A primeira conseqüência que deriva desta idéia é a mutabilidade do conhecimento, assim, o que foi conhecimento no século XIX, pode não sê-lo no século XXI. E o que é conhecimento hoje, pode não sê-lo no século XXX. Isto porque cada geração tem o poder de construir e de destruir as verdades relativas, com base em novas informações. Assim, cada geração tem o poder de formar e reformar o CONHECIMENTO elaborado pela espécie HUMANA.
Neste contexto, o CONHECIMENTO e a INFORMAÇÃO devem ser a base da REVOLUÇÃO HUMANA. O conhecimento porque possibilita ao homem ter uma noção exata de si e das coisas ao seu redor, permitindo fazer um juízo de valor sobre seus atos e suas ações.
Homens que têm conhecimento e que têm informação não entram em canoa furada e nem lutam em guerra que não lhes pertence, assim como não auxiliam na construção de sistema nocivos à espécie humana. Se alguns, apesar de possuírem conhecimento e informação, fazem isto, a maioria não faz. Por isso os regimes totalitários controlam e manipulam o conhecimento e a informação, disseminando mentiras que levam a coletividade a defendê-los e sustentá-los.

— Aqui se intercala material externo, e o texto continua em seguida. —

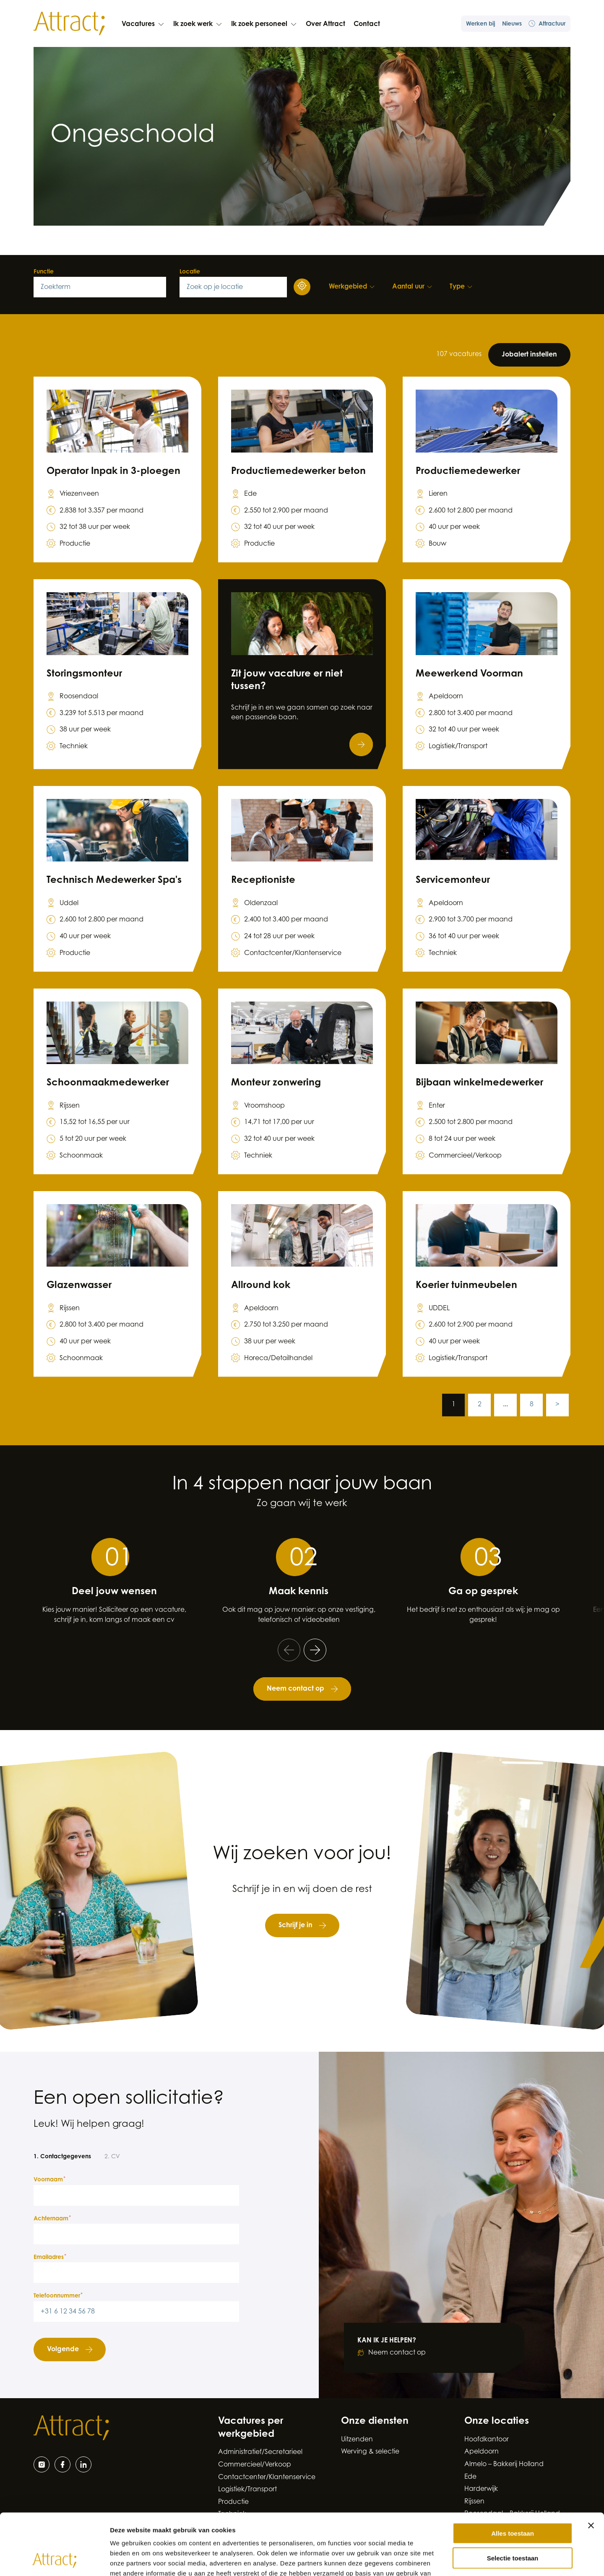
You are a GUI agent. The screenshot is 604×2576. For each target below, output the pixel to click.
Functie (44, 272)
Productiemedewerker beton (298, 471)
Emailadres (50, 2257)
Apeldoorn (481, 2452)
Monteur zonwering (276, 1083)
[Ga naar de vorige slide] (289, 1650)
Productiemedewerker (468, 471)
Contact (367, 24)
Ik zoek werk (198, 24)
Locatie (190, 272)
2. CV (112, 2157)
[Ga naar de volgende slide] (315, 1650)
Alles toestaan (512, 2475)
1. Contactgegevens (62, 2157)
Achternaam (52, 2218)
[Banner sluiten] (591, 2468)
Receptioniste (263, 880)
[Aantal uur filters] (412, 287)
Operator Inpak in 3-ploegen (113, 471)
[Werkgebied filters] (352, 287)
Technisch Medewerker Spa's (114, 880)
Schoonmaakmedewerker (108, 1083)
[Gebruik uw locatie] (302, 286)
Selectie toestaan (513, 2500)
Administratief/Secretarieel (260, 2452)
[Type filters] (461, 287)
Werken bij (480, 24)
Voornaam (49, 2179)
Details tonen (453, 2559)
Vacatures (143, 24)
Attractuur (546, 23)
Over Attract (325, 24)
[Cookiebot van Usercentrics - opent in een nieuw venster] (54, 2559)
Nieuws (512, 24)
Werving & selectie (370, 2452)
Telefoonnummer (58, 2295)
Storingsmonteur (84, 674)
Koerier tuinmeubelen (466, 1286)
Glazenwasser (79, 1286)
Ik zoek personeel (264, 24)
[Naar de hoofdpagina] (69, 23)
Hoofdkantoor (486, 2439)
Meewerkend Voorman (469, 674)
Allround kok (260, 1286)
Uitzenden (357, 2439)
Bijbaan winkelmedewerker (479, 1083)
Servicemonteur (453, 880)
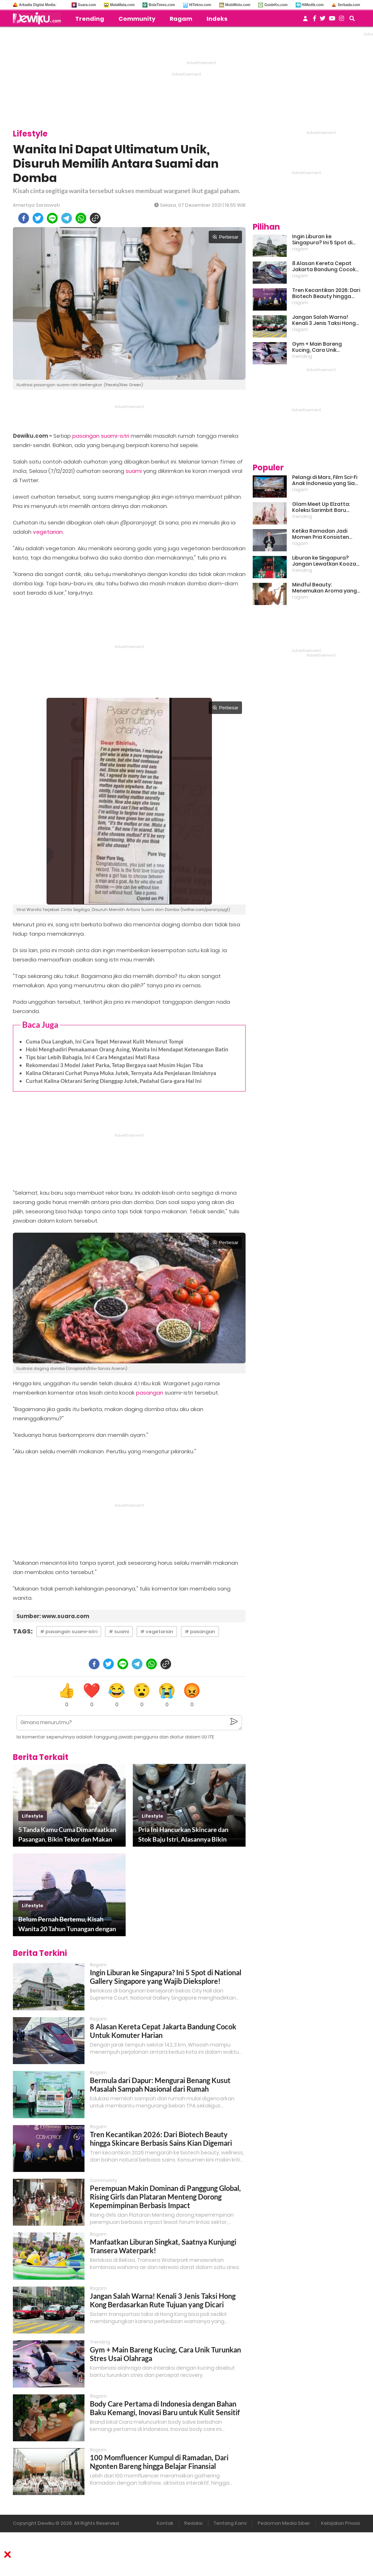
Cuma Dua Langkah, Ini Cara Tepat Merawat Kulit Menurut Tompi (104, 1041)
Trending (89, 19)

A informação possibilita ao homem confrontar o conhecimento (informação comprovada e verdades relativas) com a realidade do momento. E do confronto entre a informação (de hoje e agora) e o conhecimento chega-se a uma síntese e ao melhor caminho a seguir.
A maioria das revoluções falharam porque buscavam e defendiam interesses de classes ou de grupos específicos e restritos. Revoluções que, por um período foram vencedoras, mudaram coisas, sistemas e governos. Contudo, não mudaram os homens. Poucas, talvez nenhuma, teve a coletividade, a maioria dos cidadãos, como objetivo precípuo. E a maioria utilizou a coletividade, o povo, como instrumento, ou então, como massa de manobra e como combatentes de guerras.
Em outras palavras, as coletividades sempre serviram a revoluções e a revolucionários, sempre lutaram e morreram em guerras que não lhes pertenciam e defenderam interesses que não eram seus.
Igualdade, liberdade e fraternidade para quem ? Para o povo ? Revolução comunista ou socialista, mas a maioria dos cidadãos sabia o que era comunismo e socialismo, ou queriam o comunismo e o socialismo, ? Igualdade universal, mas nós queremos ser iguais ? Quais a implicações da igualdade universal para a espécie humana ?
Enfim, o CONHECIMENTO e a INFORMAÇÃO tornam o homem senhor de seu destino e de suas ações, dando-lhe elementos para pensar o futuro e escolher o melhor caminho a seguir.